USA TODAY International Edition
New version of Zoom aims to defuse Zoom bombing
Zoom is fine- tuning its video conferencing software and upgrading security features to help prevent “Zoom bombing” and other privacy intrusions.
The San Jose, California- headquartered online video provider said Wednesday that it will make available a new 5.0 version of its software later this week. In addition to improved security features, Zoom will use more advanced encryption that will better protect meeting data and prevent tampering with online meetings.
This month, Zoom CEO Eric Yuan said the company would spend 90 days tightening the platform’s security to help prevent instances of video conferences being interrupted by Zoom bombing incidents.
Some of the most notorious cases involve educational classes and local government meetings being disrupted with images of pornography and racist symbols including swastikas. On Tuesday, an online Holocaust Remembrance Day event conducted by the Israeli Embassy in Germany was disrupted with pictures of Adolf Hitler and the shouting of anti- Semitic and pro- Palestinian slogans, the Israeli newspaper Haaretz reported.
The new version of Zoom will make it harder for meetings to be Zoom bombed with passwords and waiting rooms, which require passwords and a host to admit an attendee, being default settings. For educational users, screen sharing will default to the host only. An improved security feature will be accessible from an icon on the host’s interface and will include a “Report a User” option.
Longer passwords and PIN numbers ( for those calling in by phone) can also be created.
“I am proud to reach this step in our 90- day plan, but this is just the beginning,” Yuan said.
By the end of May, Zoom plans for its entire platform to use tougher encryption, AES 256- bit GCM encryption, which Zoom says “offers increased protection of your meeting data in transit and resistance against tampering.” The standard can take effect once all Zoom accounts are updated, Zoom says.

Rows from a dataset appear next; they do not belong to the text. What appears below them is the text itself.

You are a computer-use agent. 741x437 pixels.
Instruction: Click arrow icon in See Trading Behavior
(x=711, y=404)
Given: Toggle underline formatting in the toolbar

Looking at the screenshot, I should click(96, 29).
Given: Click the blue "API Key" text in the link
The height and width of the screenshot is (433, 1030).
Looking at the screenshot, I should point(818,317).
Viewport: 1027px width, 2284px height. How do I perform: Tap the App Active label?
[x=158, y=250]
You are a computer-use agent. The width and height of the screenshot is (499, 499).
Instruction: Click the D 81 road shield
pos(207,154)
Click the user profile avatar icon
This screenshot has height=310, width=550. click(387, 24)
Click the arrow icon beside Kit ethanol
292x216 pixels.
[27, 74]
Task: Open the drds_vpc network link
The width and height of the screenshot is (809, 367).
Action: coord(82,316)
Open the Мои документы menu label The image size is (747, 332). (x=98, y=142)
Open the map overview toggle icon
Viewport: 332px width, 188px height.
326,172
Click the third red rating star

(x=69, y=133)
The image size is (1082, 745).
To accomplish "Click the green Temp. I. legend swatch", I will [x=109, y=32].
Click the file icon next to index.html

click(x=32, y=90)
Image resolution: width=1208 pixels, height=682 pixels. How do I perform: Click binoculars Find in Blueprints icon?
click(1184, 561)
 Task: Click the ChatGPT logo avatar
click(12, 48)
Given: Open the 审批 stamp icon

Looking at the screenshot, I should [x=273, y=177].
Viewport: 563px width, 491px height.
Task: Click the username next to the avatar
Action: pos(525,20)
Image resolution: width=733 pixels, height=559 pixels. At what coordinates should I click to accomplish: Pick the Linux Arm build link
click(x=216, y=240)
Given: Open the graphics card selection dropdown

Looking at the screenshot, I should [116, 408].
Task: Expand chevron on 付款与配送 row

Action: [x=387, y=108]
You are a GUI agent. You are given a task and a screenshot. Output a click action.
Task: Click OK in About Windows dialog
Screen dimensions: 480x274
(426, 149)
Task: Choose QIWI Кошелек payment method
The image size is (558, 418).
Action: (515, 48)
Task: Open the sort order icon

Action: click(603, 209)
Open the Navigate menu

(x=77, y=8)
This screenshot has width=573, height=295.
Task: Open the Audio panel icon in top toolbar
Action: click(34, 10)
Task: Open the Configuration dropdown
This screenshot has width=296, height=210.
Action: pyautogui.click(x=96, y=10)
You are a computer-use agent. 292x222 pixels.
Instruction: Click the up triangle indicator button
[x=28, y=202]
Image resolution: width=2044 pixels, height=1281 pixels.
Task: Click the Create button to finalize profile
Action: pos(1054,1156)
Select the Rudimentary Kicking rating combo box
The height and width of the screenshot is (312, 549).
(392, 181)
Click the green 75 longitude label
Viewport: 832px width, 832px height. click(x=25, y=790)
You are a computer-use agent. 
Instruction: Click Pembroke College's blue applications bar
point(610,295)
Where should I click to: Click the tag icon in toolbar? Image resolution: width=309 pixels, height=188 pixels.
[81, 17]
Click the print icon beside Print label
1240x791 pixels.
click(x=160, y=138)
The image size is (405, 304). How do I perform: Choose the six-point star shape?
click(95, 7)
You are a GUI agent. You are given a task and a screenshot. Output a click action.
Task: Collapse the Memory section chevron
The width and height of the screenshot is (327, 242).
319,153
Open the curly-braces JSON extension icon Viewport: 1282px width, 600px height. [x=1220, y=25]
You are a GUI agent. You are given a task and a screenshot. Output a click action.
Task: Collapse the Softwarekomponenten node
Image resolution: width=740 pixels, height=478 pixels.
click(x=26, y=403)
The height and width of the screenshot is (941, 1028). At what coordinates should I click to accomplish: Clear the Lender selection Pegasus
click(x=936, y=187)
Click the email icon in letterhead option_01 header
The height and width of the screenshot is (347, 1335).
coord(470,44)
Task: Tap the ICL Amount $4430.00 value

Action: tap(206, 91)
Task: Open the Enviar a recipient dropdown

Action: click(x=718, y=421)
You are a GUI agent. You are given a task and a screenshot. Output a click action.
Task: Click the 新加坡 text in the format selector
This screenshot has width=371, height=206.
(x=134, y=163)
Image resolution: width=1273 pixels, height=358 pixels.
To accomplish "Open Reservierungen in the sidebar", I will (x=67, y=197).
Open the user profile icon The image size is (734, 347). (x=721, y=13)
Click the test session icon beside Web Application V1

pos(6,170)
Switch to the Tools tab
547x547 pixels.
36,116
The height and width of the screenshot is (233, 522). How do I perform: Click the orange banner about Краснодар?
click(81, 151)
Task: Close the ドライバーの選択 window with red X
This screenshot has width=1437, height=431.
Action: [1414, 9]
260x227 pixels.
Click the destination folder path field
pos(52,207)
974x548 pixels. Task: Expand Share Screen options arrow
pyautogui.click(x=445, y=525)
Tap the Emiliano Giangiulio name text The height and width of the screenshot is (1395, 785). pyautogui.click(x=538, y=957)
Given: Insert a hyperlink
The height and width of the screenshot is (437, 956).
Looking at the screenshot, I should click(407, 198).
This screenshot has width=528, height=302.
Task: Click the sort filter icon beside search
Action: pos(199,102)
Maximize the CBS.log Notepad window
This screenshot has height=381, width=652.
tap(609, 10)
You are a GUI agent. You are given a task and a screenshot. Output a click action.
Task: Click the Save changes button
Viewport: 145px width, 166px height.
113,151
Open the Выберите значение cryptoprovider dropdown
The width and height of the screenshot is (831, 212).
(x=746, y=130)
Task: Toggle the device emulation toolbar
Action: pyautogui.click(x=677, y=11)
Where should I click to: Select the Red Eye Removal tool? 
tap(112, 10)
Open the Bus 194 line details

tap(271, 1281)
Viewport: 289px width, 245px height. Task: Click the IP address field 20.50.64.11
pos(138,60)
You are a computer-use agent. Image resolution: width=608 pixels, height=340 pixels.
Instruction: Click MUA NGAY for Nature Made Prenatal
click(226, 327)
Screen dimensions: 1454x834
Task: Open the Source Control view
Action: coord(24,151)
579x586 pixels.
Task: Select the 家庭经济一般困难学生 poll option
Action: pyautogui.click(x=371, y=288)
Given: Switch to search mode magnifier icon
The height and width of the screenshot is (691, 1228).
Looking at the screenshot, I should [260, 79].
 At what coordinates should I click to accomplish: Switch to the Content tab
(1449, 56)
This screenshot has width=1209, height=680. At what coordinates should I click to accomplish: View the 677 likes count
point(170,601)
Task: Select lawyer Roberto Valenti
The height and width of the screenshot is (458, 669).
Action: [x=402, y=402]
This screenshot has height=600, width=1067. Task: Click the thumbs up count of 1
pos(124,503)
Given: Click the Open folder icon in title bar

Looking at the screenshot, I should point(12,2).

The move can help combat potential attacks from hackers. Zoom has released fixes for issues brought to its attention including flaws that could be exploited to hijack a user’s Mac computer.
As people have stayed at home during the coronavirus pandemic, more have begun using Zoom to connect via video and audio chats for work and to catch up with family and friends. Zoom has seen usage “balloon,” Yuan said, as the nation has shut down since March.
Zoom has about 300 million daily meeting participants, the company says. That’s up from last month, when it surpassed more than 200 million daily meeting participants on its free and paid versions, compared wirh a high in 2019 of 10 million.
Zoom’s upgrades “represent a renewed commitment to helping users safeguard confidentiality” and should make most users feel more secure, said Jonathan Knudsen, senior security strategist for cybersecurity company Synopsys. “For the most part, you can configure a reasonable degree of confidentiality by using a meeting password, monitoring participants, locking meetings after they start, and managing recordings carefully.”
But Zoom’s departure from what is commonly considered “end- to- end encryption,” should continue to raise concerns for government users and for private industries that are potential targets for espionage, Knudsen says. In most cases, end- to- end security means information is encrypted at one end before it is sent over the network and is then decrypted at the other end.
Zoom encrypts information, then it is decrypted “and encrypted again as it passes through Zoom’s meeting infrastructure,” he said. “This means that a compromise of parts of Zoom’s infrastructure could give an attacker access to plain- text Zoom meeting content.”